The book begins with an epigraph in French written by the Russian philosopher Nicholas Berdiaeff. I’m going to roughly translate it for you.
Berdiaeff says,
“Utopias appear to be more achievable than we used to think. Now, we have to ask ourselves how do we PREVENT utopias? They ARE possible. Life marches on TOWARDS utopias. Maybe a new era is beginning, one in which the intellectuals and the cultured class of people will dream up ways to avoid utopias and return to a society less PERFECT and more FREE."
Huxley’s choice of this quote makes it very clear that this book is to be taken as a cautionary tale.
The setting of Brave New World is especially provocative to me as a biologist, because we’re not reading about how society might be changed by a warp drive and interstellar travel. Instead, almost all of the science fiction in this book comes in the form of applied biology. Basically, eugenics, with some psychology and brain washing thrown in. Using these tools, a new peaceful society has emerged in the year 632 A.F. That’s 632 years after Henry Ford introduced the Model T, so sometime in the 26th century. Say THAT 3 times fast.

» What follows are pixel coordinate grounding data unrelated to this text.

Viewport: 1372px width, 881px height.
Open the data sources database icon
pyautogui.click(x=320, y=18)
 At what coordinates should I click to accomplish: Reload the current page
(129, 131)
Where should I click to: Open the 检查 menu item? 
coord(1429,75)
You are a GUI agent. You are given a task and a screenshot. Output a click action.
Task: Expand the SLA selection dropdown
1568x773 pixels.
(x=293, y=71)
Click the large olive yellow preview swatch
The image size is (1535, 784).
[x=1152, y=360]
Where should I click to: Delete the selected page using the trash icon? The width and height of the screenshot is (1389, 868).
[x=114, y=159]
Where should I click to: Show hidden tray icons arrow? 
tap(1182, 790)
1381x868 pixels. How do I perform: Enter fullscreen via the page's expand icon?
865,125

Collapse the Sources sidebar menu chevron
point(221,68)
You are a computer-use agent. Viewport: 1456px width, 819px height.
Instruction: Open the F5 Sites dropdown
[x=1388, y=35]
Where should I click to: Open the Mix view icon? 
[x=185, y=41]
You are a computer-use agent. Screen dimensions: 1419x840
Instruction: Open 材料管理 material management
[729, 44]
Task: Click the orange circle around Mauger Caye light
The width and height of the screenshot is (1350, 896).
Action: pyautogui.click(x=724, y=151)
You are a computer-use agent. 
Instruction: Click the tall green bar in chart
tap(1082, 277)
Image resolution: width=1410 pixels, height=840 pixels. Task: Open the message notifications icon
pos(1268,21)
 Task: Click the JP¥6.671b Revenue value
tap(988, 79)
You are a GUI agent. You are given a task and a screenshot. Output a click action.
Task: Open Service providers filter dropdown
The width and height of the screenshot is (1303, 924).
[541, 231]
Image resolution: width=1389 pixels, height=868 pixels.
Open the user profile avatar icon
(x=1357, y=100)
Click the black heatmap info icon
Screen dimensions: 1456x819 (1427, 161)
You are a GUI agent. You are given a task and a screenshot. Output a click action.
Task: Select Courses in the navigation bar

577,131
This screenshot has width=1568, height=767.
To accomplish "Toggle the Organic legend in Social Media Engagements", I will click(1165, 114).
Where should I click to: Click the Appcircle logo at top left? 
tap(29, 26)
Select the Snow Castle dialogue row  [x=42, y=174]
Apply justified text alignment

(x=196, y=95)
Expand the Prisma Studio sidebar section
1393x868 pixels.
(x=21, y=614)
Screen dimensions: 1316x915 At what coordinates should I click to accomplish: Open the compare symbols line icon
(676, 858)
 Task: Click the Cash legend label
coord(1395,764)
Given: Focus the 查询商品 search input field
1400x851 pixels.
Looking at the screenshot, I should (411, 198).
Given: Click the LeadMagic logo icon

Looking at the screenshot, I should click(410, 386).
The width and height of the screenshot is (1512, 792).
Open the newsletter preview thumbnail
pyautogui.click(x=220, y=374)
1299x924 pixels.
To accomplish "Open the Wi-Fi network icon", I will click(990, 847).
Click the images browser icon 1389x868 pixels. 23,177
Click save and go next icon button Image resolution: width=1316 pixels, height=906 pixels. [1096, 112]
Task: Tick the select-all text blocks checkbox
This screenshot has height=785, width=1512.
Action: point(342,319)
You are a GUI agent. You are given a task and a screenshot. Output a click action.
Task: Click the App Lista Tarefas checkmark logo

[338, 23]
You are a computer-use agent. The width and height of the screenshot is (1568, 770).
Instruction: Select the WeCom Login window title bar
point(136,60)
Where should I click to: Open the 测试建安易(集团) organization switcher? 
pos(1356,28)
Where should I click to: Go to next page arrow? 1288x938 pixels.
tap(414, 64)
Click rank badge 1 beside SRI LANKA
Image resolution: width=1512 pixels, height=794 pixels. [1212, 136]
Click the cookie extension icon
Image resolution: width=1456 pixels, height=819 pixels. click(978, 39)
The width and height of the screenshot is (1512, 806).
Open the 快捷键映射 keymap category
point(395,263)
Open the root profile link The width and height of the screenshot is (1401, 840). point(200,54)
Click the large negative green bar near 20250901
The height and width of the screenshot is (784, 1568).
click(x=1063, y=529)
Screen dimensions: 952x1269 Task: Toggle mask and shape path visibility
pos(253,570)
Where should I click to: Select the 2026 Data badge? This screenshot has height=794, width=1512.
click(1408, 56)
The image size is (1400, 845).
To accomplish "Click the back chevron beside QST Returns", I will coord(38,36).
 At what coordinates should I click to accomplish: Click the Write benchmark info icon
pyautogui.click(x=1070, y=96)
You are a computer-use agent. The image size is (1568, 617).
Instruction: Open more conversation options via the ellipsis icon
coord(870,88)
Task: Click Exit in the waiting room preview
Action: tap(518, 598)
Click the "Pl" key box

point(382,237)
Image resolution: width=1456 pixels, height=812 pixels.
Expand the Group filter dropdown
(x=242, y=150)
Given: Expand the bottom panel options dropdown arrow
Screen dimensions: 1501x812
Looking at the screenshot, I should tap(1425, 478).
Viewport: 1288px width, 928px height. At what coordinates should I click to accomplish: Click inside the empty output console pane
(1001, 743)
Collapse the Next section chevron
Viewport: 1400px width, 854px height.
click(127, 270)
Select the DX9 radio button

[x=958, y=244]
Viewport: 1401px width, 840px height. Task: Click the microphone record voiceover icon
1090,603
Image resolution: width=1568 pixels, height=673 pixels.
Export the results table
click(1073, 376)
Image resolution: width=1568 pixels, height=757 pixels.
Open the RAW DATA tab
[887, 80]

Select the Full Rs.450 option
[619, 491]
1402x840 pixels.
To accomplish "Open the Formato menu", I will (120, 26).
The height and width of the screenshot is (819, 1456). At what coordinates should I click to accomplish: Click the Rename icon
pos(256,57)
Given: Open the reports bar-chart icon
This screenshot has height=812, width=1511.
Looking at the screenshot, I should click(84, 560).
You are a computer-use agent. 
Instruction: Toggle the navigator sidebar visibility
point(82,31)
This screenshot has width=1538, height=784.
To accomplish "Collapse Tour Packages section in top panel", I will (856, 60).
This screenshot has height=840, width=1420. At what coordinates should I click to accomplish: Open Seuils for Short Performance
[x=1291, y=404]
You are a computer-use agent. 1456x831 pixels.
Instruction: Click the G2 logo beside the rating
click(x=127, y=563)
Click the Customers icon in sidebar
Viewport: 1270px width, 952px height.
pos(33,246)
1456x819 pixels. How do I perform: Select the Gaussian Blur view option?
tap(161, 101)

There are a lot of fun references where Ford has basically replaced God, even in mild swear words, and people make the sign of the T instead of the cross. Religion doesn’t exist anymore in this society, neither does literature or anything that might bring about strong emotion like romantic love or family. No one has parents anymore. Mother and Father are obscene words. Babies are decanted from artificial wombs - children are raised by the state. The elites are all very attractive, and they spend most of their time as consumers, dressing in fancy clothes, swapping partners and they’re drugged into a state of simple-minded bliss. There’s also a huge artificially created population of clones who do all the grunt work that keeps the trains on time. Everyone has their place in society, and because of psychological conditioning, they’re all very happy in their predetermined roles.
Well, almost everyone. We meet Bernard, who is not quite as perfect of a physical specimen as he should be, and mentally - something has happened. His socialization didn’t quite take. He doesn’t fit in, and he’s resentful. Despite this freelove society, women reject him. Wanting to make a big impression on a girl, he takes her on a vacation to visit a reservation where a small population of Native Americans live like they did before this Great Society. It’s like a zoo for people. On this trip, Bernard discovers a young man named John, a Noble Savage who quotes Shakespeare and has a secret connection to Bernard’s world.
Bernard brings John back with him and introduces him into society as a novelty and Bernard’s social ranking rises. But really, this device allows us to step back and see the world fresh through John’s eyes. While he was initially seduced by the vision of a beautiful young woman - here he quotes Miranda from Shakespeare’s Tempest “Oh Brave New World that has such people in it!” - the more he learns about how this Great Society works, and what mindless drones the citizens are, the more horrified he becomes.
This is the big takeaway for me. Just because a new place is shiny and exciting, and it’s easy to be impressed by new people living a different kind of life - there is probably a tradeoff. You don’t get a fantasy for free. How much of yourself will you have to give up to live this way?